6 de maio de 2021

E-commerce cresceu 41% em 2020. Faturamento chegou a R$ 87,4 bi

O online foi o escape do comércio em 2020, ano marcado pela necessidade de isolamento social por causa da pandemia de coronavírus. Segundo o relatório Webshoppers, da Ebit/Nielsen e do Bexs Banco, o comércio eletrônico avançou 41% no ano passado, atingindo faturamento de R$ 87,4 bilhões, a maior alta em 13 anos.

A título de comparação, em 2018 o crescimento do comércio online havia sido 12% e, em 2019, 16%. “O crescimento foi generalizado, por todas as categorias”, afirmou o head de e-commerce de Ebit/Nielsen, Marcelo Osanai.

Em número de pedidos, a alta foi de 30%, para 194 milhões.

As compras pelo celular dispararam e o dispositivo passou a representar 55,1% do total, o equivalente a R$ 45,9 bilhões. “A navegação pelo celular é muito mais acessível à maioria da população”, lembra Osanai.

Por categoria, um dos crescimentos mais expressivos foi o da categoria de Casa e Decoração, que avançou 71% em número de pedidos e passou a representar 15% do total.
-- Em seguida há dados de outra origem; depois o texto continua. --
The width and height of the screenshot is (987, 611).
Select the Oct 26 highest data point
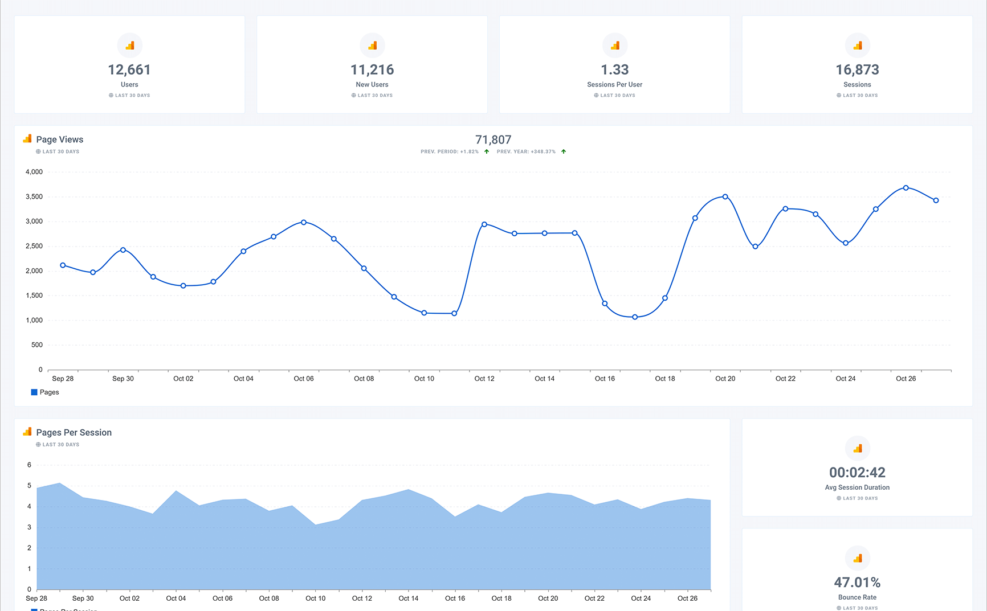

Em faturamento, a categoria representa 12%. “Nesta categoria, estão incluídos móveis, decoração e produtos de limpeza, tudo o que é para consumo doméstico”, diz Osanai.

Neste caso, entram itens como álcool 70, fundamental para o combate ao coronavírus, e também desinfetantes.

Alimentos e Bebidas apresentou crescimento de 59% do número de pedidos, mas representa apenas 4% do total.

A categoria Farmácia subiu 19% no mesmo indicador, mas significa 1% do total. “Com a maioria das lojas fechadas, as pessoas procuravam ir pessoalmente fazer suas compras nestas duas categorias”, diz Osanai.

Para o executivo, a menor representatividade de ambas as categorias também está relacionada ao tíquete-médio mais baixo, que nem sempre compensa o valor do frete.

O frete grátis, por sinal, incentivou os consumidores e respondeu por 43% das compras.

O executivo destaca o salto dos Estados do Nordeste na fatia total do varejo online: saltou de 18,5% para 31,7% em 2020. “O Sudeste também cresceu e representa hoje 52% do faturamento, mas o movimento do Nordeste mostra a força do processo de interiorização do e-commerce”, afirma.